大規模修繕・リノベーションのタイミングは難しいが・・・
大規模修繕やリノベーションは相続発生前に行うのがよいか、相続人が相続した後に行ったほうがよいか、という質問をよくいただきます。現在所有している不動産が経年劣化で大規模修繕が必要な場合や、建築した当時のトレンドと変わって競合物件と比較して古びた感じに見えてしまい、入居付けに苦労している場合など、判断に迷う方も多いようです。
一般的には、相続発生前に大規模修繕やリノベーションを行うほうがよいでしょう。相続発生前の場合は、大規模修繕やリノベーションにかかった費用の分だけ相続財産が減り、相続税が圧縮されます。相続人が相続した後では、相続税を支払った後の財産から費用を払わなければいけません。

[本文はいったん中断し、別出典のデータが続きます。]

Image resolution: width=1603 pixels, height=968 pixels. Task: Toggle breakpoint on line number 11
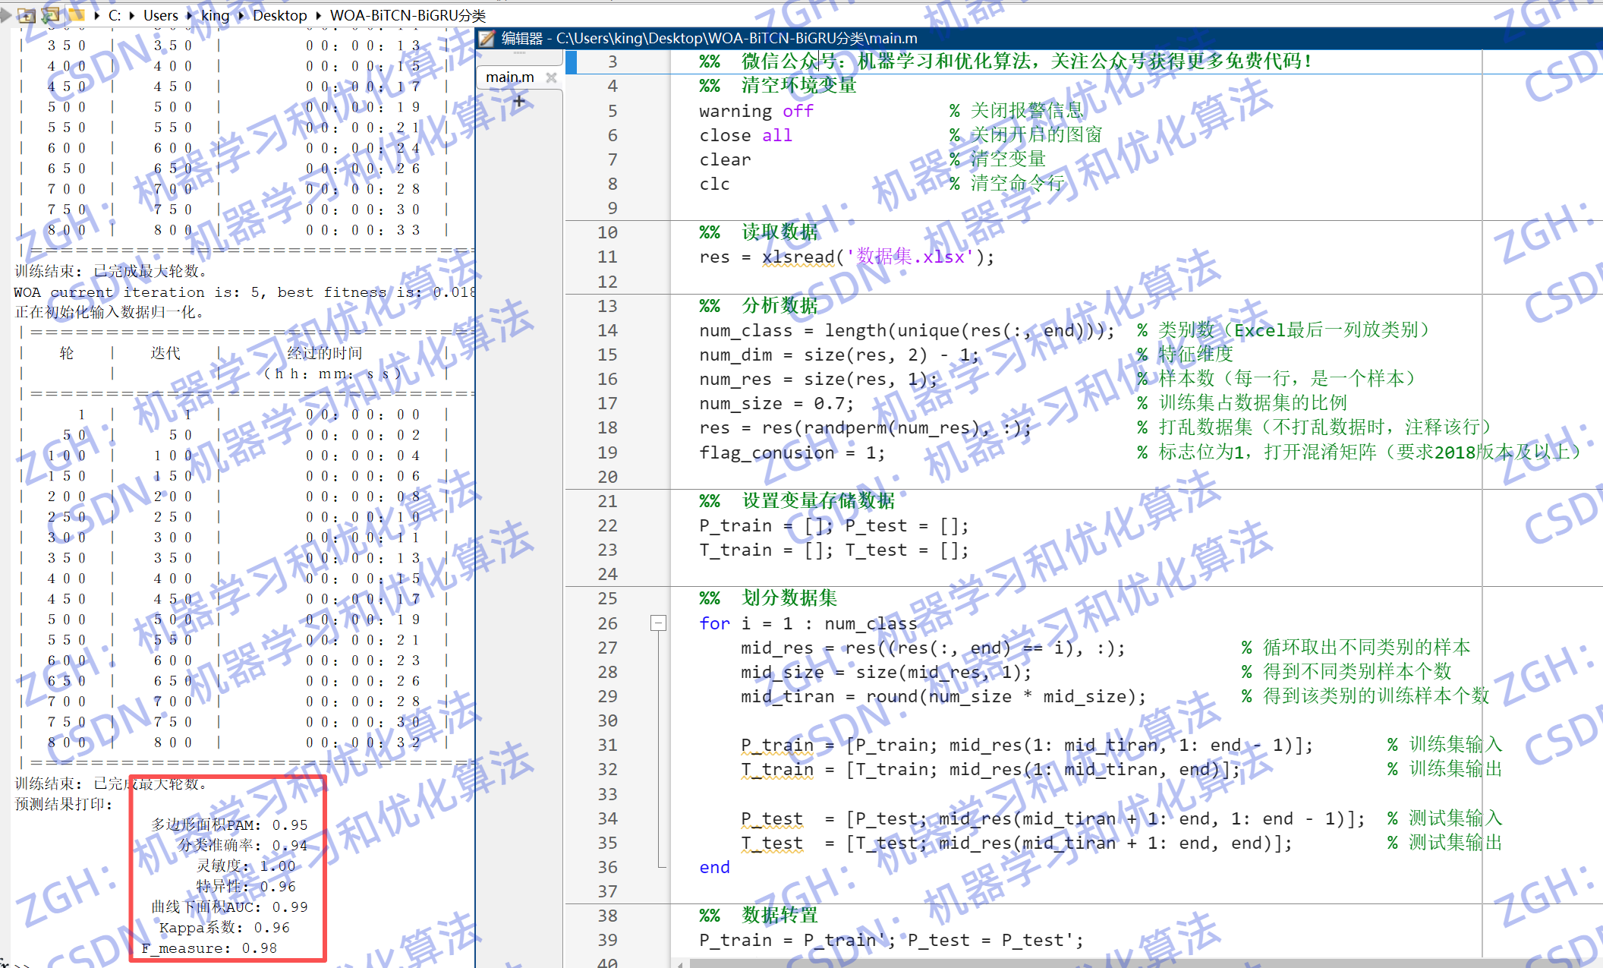tap(607, 257)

相続発生前と相続人が相続した後・・・支出の違いとは?
たとえば、1億円の現金があるとして、相続税の実効税率が30%、大規模修繕に1000万円かかるとします。相続人が相続した後に大規模修繕を行った場合は次のようになります。
1億円×30%=相続税3000万円
相続税3000万円+大規模修繕1000万円=4000万円
ところが、相続発生前に行った場合は、
(1億円-大規模修繕1000万円)×30%=相続税2700万円
相続税2700万円+大規模修繕1000万円=3700万円
このように同じ大規模修繕を行うのでも、相続発生前と相続人が相続した後では300万円も支出が減ります。また、大規模修繕を行うことで、不動産の見た目がよくなって空室損失が改善したり、高い家賃で貸すことができれば、収入も上がり一度に2つの効果を生むこともできます。
また、前項(※書籍参照)で説明した借換えを行う際に、大規模修繕の費用も同時に借入れることができれば経費化できる金利が増え、手元にある現金を減らすこともありません。ただし、現預金が少なく借入れができない場合は、相続税の納税資金が足りなくなるおそれもありますので慎重な判断が必要です。